The data will never be simply numbers to me, I will always want to analyse thinking of the humans as the nodes, joining and connecting. Maybe lots but maybe less, like the organic nature of a tree with many branches and buds, as the ‘visible’, roots and seeds as the ‘invisible‘. I still believe our networks are too complex to be reduced to this binary referred to in Knox (2014).
At the beginning of the week I focused on looking around to get some basics about Learning Analytics (LA), adding links to the HEA and Jisc for example. Overall in general I got the sense that the advantages of LA for the learner was for the institution to be able to provide support and guidance. The proof of this seemed to be increased retention. However, I then explored many examples of algorithms gone wrong and the human impact of this.
I have been a LA sceptic without having an in-depth knowledge on the topic and I was quite surprised that during the tutorial many shared my cynicism and highlighted the need for more qualitative and contextualised analysis.
As education has higher and higher student numbers and fewer teachers LA is yet another way to solve this problem – I tried to show this on my image – but I don’t believe that it will. In any conversation I have ever had with others LA is always framed in terms of surveillance. Essentially, ‘we need to track our content to prove student didn’t engage’. Every time I ask why. ‘Proving’ the student has clicked on content is absolutely no proof of engagement. Only a human making contact, face to face or virtual, can deduce this and know if the student is having problems or is simply working at their own pace and timetable. I added my own annotated LARC report to help me frame this.
In addition, there is also the issue of ethics around the collection and analysis of all this ‘big data’ and I tried to highlight this by including the blog post by Lorna Campbell who tried to question a software company on its collection of data policies.
I ended the week by including a Storify and a TAGS Explorer map of the, very informative and enjoyable, Tweetorial as I tried to visualise the conversation as this helps me see past the numbers.
Another week has flown past before I feel I have truly got to grips with it. I am a bit stuck in a ‘catch up one week at the start of the next‘ loop. I really enjoyed looking at and commenting on quite a few ethnographies, but made myself move on mid-week. However, I did add Pocket to IFTTT!
Trying to make sense of algorithms was worrying as I am definitely out of my comfort zone with numbers never mind big numbers. I began by watching some instructive talks and videos.
Despite my focus on my YouTube algorithm exercise the main element that has come through my week is yet again online community. On Twitter I spotted a good article about Google and education and this started a conversation about community and sharing and it turned out to be very circular indeed.
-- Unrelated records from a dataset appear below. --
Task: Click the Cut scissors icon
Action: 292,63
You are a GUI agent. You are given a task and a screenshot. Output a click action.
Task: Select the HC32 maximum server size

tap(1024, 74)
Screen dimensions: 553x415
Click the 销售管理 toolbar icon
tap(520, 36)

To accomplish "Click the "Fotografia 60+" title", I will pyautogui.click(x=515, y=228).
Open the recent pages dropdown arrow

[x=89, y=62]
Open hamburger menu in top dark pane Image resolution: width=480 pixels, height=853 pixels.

The Tweet from Amanda Taylor re article in the Conversation, author, Ibrar Bhatt brought algorithms and/vs serendipity to life: Amanda in Lancaster University, worked in Queen’s previously, Ibrar wrote article whilst at Lancaster University, now works at Queen’s in a different department from me. When I first retweeted the article I had no idea where Amanda was located or anything about the author so discovering such close network nodes showed me how algorithms are at play without me even realising, as I have no recollection of how I came to follow Amanda in the first place.
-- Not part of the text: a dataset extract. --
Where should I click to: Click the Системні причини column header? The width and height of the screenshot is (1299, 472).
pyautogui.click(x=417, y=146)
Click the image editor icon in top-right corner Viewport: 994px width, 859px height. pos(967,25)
Lastly, as the week closes I am again thinking on the paradox of Higher Education’s continual resistance to change whilst simultaneously lauding technological innovations as potentially disruptive. Each time change is slow and minimal with a focus on administrative benefits rather than the learning experience. The virtual learning environment, VLE, is an ever present piece of evidence of this.
There you go Jeremy, proof I act on your feedback – word count under 300!
I have tried to pull all of the different elements of my week into a single video artefact: readings, audio produced in part by algorithms, visuals generated by algorithm alongside the algorithmic generated YouTube recommendations for me. The final curated video displays the human aspects behind the numbers.